フィンランドと知床のヒグマ密度
こんにちは。語学講座の西野です。
世界自然遺産の知床半島がすぐそこの、斜里郡斜里町出身です。
そんな田舎育ちの私ですが、山には遊びに行きません。
熊が怖いんです。子供の頃からずっと。
祖父の趣味が山歩きで、山に行っては舞茸や山菜を採ってきていました。
祖父から聞かされる「熊の足跡があった」「今日は熊のうんこがあった」といった話に震え上がり、もっぱら遊び場所といえば家や近所の空き地でした。
大人になってもやはり森と山がちょっと怖いです。特に知床の森は人間を拒絶しているようにも感じます。
2024年5月、久しぶりにフィンランドに行くことになりました。
「こっちでやりたいことある?フィンランドらしく森で過ごしてみる?」
渡航前、フィンランド人の友達のメッセージにはこうありました。
私にとって、森といえば熊です。フィンランドも北海道と同様、生息している熊はヒグマです。
知床の森と同じように、ヒグマに細心の注意を払いながら過ごさなくてはいけないんだろうか。全然リラックスできなさそうだ。疲れそうだ。
知床の森は日本有数のヒグマの生息地だそうです。
フィンランドにも同じような密度でヒグマがいるんでしょうか。さすがにそこまでじゃないのでは。
ヒグマ密度が知床より低ければ、フィンランドの森でのびのび過ごせそうです。友達へメッセージを返す前に、「ヒグマ密度」を計算し始めたのでした。
まず必要な情報は
フィンランド国土面積、そして森林面積の割合です。それから推測されるヒグマ個体数。
比較対象としての知床は、知床半島面積とヒグマ個体数から算出します。

計算ミスをしてもめげない
結果
フィンランド「ヒグマ密度」0.0068
知床半島「ヒグマ密度」0.4065
おおよそ60分の1!
この数字を見てたいそう安心した私は、友達に「ぜひ森で過ごそう!」と気兼ねなく返答したのでした。
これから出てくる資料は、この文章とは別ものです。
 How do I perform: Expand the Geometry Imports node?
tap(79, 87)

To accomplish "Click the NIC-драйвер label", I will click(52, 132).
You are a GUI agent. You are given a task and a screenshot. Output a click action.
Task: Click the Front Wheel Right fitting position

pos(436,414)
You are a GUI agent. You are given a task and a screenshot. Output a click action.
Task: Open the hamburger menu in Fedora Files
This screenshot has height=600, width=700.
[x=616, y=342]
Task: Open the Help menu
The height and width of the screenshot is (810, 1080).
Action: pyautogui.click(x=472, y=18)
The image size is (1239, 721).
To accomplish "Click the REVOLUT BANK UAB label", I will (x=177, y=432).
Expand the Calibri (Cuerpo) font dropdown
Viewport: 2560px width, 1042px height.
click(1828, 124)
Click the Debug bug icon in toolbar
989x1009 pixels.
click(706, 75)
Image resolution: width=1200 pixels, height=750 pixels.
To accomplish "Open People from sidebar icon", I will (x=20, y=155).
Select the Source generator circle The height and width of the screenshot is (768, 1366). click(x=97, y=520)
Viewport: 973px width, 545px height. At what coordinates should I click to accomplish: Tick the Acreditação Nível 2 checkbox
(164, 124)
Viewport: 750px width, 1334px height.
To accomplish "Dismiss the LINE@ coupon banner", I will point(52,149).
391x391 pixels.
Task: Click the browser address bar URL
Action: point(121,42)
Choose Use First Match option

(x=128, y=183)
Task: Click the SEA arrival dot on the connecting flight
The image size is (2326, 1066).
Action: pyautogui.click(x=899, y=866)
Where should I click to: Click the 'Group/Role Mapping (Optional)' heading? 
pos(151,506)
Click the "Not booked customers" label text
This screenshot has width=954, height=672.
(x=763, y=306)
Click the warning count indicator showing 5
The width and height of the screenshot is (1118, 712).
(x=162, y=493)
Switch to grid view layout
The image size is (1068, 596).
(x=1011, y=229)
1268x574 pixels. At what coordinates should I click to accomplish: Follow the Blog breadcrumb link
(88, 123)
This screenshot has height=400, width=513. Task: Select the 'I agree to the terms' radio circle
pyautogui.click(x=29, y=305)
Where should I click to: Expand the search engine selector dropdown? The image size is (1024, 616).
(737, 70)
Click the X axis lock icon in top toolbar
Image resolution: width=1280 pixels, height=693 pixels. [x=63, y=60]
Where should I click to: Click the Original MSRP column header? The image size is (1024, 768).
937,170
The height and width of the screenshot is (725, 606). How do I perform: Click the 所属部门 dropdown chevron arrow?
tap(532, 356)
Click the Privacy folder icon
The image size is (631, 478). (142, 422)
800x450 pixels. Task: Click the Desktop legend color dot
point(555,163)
フィンランドに来る前にこんな計算をしたんだよ、とフィンランド滞在中笑い話にしていましたが、友達いわくヒグマと人間が遭遇することはめったにないそうです。あったとしても南の方だとか。私が滞在するオウルではあまり心配する必要がないようでした。
「60分の1だから」と自分に言い聞かせ、イー川上流で楽しく過ごすことができたのでした。